Doctor: Do you even want to get better?#AbledsAreWeird
— Kayla A. K. Jean (@KaylaAKJean) March 17, 2019
Suffice to say, the stories succeeded in making an impact. As #AbledsAreWeird started trending, several non-disabled people began spreading the word about it as a reference for others to learn how to treat (or, perhaps, not treat) people with disabilities. “We can learn to do better by listening, and this hashtag can help you start,” wrote Twitter user @surliestgirl.
Hey, friends, take a stroll through the #AbledsAreWeird posts for a serious education and eye-opener. I'm sure I have done some stupid-ass things when interacting with people with disabilities. We can learn to do better by listening, and this hashtag can help you start.
— Holly Frey (@surliestgirl) March 16, 2019
If you need a reality check as able-bodied person, educate yourself with #AbledsAreWeird.
This hashtag isn’t a joke, it’s about harassment and bullying. World, do better.
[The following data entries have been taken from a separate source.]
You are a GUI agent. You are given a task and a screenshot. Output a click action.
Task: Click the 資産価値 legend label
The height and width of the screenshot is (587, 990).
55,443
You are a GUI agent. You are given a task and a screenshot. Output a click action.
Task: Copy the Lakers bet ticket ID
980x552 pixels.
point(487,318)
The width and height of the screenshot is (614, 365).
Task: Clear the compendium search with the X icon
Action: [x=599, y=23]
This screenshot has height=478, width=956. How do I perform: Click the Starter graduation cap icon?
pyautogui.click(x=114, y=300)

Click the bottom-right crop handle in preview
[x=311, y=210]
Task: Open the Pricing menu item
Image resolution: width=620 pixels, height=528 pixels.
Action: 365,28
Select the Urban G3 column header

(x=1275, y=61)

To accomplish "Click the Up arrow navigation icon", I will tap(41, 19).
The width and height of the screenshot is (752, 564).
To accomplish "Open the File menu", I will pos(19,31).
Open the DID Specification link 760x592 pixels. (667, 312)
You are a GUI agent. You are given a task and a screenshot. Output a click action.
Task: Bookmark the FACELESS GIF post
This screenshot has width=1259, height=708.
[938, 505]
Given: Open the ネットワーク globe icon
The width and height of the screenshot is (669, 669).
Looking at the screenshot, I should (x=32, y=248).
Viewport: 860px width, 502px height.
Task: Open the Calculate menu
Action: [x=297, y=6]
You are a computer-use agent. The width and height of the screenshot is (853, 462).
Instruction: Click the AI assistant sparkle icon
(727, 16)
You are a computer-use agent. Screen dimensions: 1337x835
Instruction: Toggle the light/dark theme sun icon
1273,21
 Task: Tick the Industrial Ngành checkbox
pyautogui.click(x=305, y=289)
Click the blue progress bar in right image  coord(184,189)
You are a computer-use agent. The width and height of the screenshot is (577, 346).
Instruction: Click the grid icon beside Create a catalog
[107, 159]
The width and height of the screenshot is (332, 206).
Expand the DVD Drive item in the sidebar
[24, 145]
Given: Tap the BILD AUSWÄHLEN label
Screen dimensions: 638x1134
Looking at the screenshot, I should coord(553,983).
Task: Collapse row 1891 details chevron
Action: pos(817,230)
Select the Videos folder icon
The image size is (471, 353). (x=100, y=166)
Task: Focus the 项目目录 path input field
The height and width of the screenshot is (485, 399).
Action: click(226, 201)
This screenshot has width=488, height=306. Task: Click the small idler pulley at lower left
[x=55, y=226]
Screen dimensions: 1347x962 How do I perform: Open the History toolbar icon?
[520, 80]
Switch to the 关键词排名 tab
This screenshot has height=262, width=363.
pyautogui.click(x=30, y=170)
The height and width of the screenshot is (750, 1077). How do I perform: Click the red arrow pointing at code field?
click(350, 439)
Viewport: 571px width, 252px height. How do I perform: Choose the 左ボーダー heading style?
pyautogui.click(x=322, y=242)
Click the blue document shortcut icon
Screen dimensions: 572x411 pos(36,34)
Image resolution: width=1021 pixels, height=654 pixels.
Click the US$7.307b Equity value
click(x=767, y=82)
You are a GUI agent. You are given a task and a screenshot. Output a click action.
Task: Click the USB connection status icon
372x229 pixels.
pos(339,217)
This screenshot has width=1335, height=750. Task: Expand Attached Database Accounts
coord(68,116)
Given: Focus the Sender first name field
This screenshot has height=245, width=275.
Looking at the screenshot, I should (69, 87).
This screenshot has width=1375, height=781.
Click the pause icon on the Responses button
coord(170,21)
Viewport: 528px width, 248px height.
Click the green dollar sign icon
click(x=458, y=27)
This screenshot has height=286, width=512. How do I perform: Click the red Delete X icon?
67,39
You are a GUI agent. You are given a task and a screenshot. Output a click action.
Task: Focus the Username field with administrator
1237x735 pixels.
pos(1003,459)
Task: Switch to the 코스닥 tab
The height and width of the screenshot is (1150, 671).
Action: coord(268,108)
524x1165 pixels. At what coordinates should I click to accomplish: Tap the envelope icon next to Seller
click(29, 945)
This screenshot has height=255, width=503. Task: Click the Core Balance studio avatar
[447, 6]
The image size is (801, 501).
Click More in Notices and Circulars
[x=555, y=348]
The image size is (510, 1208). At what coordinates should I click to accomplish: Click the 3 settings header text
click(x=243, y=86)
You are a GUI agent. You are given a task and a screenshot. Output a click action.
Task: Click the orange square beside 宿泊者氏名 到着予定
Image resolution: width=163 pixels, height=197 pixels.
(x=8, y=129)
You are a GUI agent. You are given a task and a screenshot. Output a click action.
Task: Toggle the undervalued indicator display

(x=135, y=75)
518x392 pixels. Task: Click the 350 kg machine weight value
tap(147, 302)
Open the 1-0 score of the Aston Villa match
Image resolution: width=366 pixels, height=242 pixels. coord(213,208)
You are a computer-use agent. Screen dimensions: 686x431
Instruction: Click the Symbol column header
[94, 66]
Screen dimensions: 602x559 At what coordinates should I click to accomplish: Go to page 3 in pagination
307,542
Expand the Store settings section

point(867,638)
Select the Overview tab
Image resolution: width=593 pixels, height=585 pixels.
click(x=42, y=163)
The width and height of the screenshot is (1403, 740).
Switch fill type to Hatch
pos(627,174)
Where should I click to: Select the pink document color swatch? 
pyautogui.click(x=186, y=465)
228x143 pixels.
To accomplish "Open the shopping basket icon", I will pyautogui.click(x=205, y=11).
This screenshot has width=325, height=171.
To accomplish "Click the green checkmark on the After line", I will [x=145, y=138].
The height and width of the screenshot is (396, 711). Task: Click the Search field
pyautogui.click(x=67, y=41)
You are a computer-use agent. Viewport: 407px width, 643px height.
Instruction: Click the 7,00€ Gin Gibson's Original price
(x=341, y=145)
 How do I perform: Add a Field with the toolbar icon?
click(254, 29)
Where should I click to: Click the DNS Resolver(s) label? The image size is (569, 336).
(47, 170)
— Laila Alawa (@lulainlife) March 16, 2019
Update 5:01pm CT, March 19: The creator of #AbledsAreWeird, writer and advocate Imani Barbarin, told the Daily Dot she was ecstatic her efforts could help people with disabilities feel heard. “I always say that the content I make isn’t for abled people to be comforted in their fear of disability,” Barbarin said, “but for disabled people to feel like they’re less alone.” That was the very reason she created the hashtag in the first place: to build a conversation around their shared experiences. She knew the hashtag’s wording would be particularly important in facilitating that intent. “[I]t flips societal expectations on its head,” she said, “and posits that it is not disabled people that are weird or ‘other’ but a society that constantly treats us as such and doesn’t listen to us.”